Brennnessel
Urtica dioica
Die Brennnessel zählt zu den kraftvollsten heimischen Heilpflanzen und wird seit Jahrhunderten in der Naturheilkunde geschätzt. Sowohl die Blätter als auch die Samen enthalten wertvolle Inhaltsstoffe und finden in unterschiedlichen Bereichen Anwendung.

Wirkstoffe
Blätter:
Flavonoide
Kieselsäure
Mineralstoffe (Eisen, Kalium, Magnesium)
Chlorophyll
Samen:
Fettsäuren
Vitamin E
Mineralstoffe
Die Kombination macht die Brennnessel zu einer vielseitigen Pflanze.
Tradition
Die Brennnessel wurde traditionell als „reinigende“ Pflanze geschätzt und besonders im Frühjahr verwendet. In der Volksheilkunde fand sie vielseitige Anwendung und galt als stärkende und ausgleichende Pflanze.
Heilwirkung
Die Brennnessel wird traditionell verwendet:
Blätter:
zur Unterstützung der Ausleitung
zur Förderung des Stoffwechsels
zur Unterstützung der Nierenfunktion
Samen:
zur Stärkung des Körpers
zur Unterstützung bei Erschöpfung
als nährstoffreiche Ergänzung
Wissenschaft
Die Brennnessel ist gut untersucht. Studien beschäftigen sich insbesondere mit entzündungshemmenden Eigenschaften sowie der unterstützenden Wirkung auf Stoffwechsel- und Ausscheidungsprozesse.
Kultur & Geschichte
Die Brennnessel ist in Europa weit verbreitet und wächst bevorzugt auf nährstoffreichen Böden. Neben ihrer Verwendung als Heilpflanze wurde sie früher auch zur Herstellung von Textilfasern genutzt.
Anbau & Ernte
Standort: sonnig bis halbschattig
Boden: nährstoffreich, feucht
Pflanze: mehrjährig
Ernte:
Blätter: Frühjahr bis Sommer
Samen: Spätsommer
Wurzel: Herbst
Die verschiedenen Pflanzenteile werden je nach Verwendungszweck zu unterschiedlichen Zeiten geerntet.


Quelle
Jeremy Ross, Westliche Heilpflanzen und Chinesische Medizin (2009)

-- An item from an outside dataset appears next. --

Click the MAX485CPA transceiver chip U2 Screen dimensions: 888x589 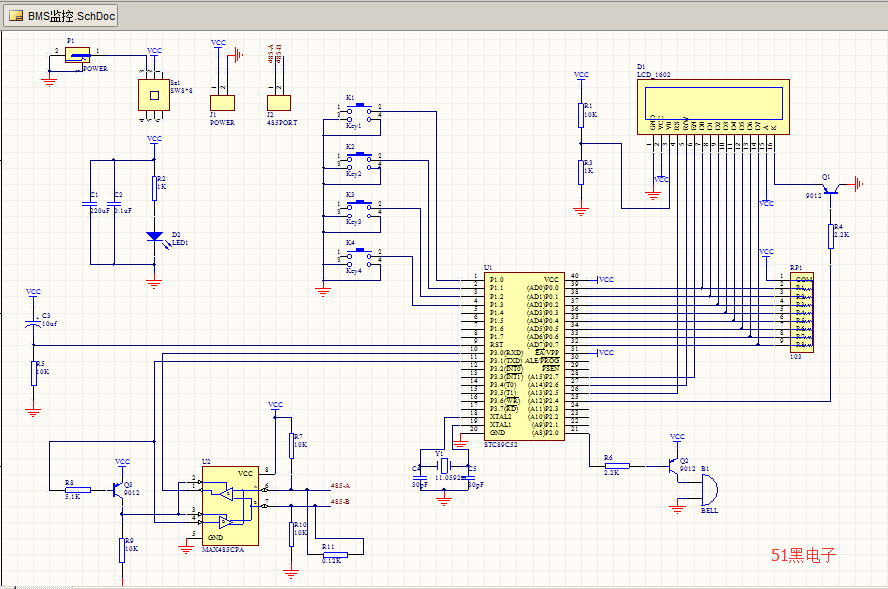(229, 505)
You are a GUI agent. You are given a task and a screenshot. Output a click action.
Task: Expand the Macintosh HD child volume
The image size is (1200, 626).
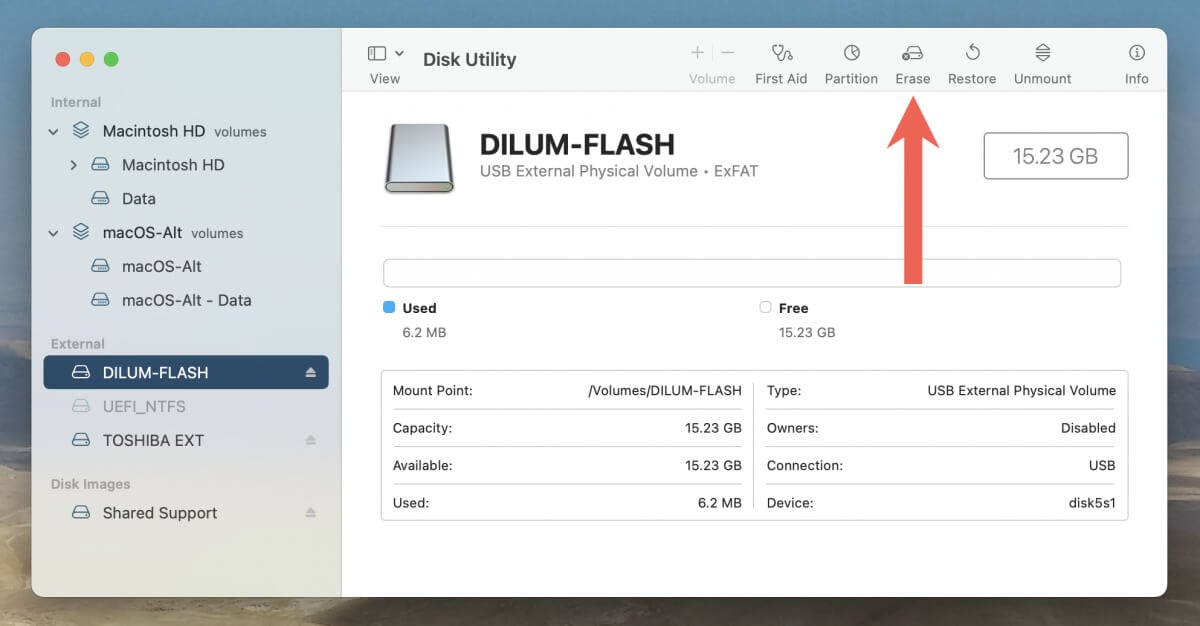[x=73, y=165]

Fachinformationen für Therapeuten
Pharmazeutischer Name & Eigenschaften
• Urticae folii/herba
• Nesselgewächse (Urticaceae)
• warm-kühl
• scharf
• Lu, Darm, Bl, Ut
Traditionelle Anwendung im Westen
• Eigenschaften da die Nessel eine wärmende und trocknende Qualität besitzt, werden die jungen Triebspitzen im Frühjahr traditionell von Menschen verzehrt, bei denen sich nach der kalten und feuchten Winterzeit überschüssiges Phlegma angesammelt hat
• Lungen löst Blockaden in den Atemwegen, die sich durch Keuchen und Kurzatmigkeit äußern können, und unterstützt das Abhusten von zähem Schleim
• Nieren und Blase fördert die Harnausscheidung und unterstützt das Ausscheiden von Grieß und kleinen Steinen aus Niere und Blase
Pharmakologische Zusammensetztung
• Flavonoide, vorwiegend Kämpferol, Isorhamnetin und Quercetin sowie deren Glykosidverbindungen
• Phenylpropanoide, insbesondere Kaffeesäureester, mit Caffeoyl-Apfelsäure als Hauptkomponente
• Mineralstoffe, vor allem Calcium, Kalium (ca. 2%) und Silizium (ca. 0,9–1,8%)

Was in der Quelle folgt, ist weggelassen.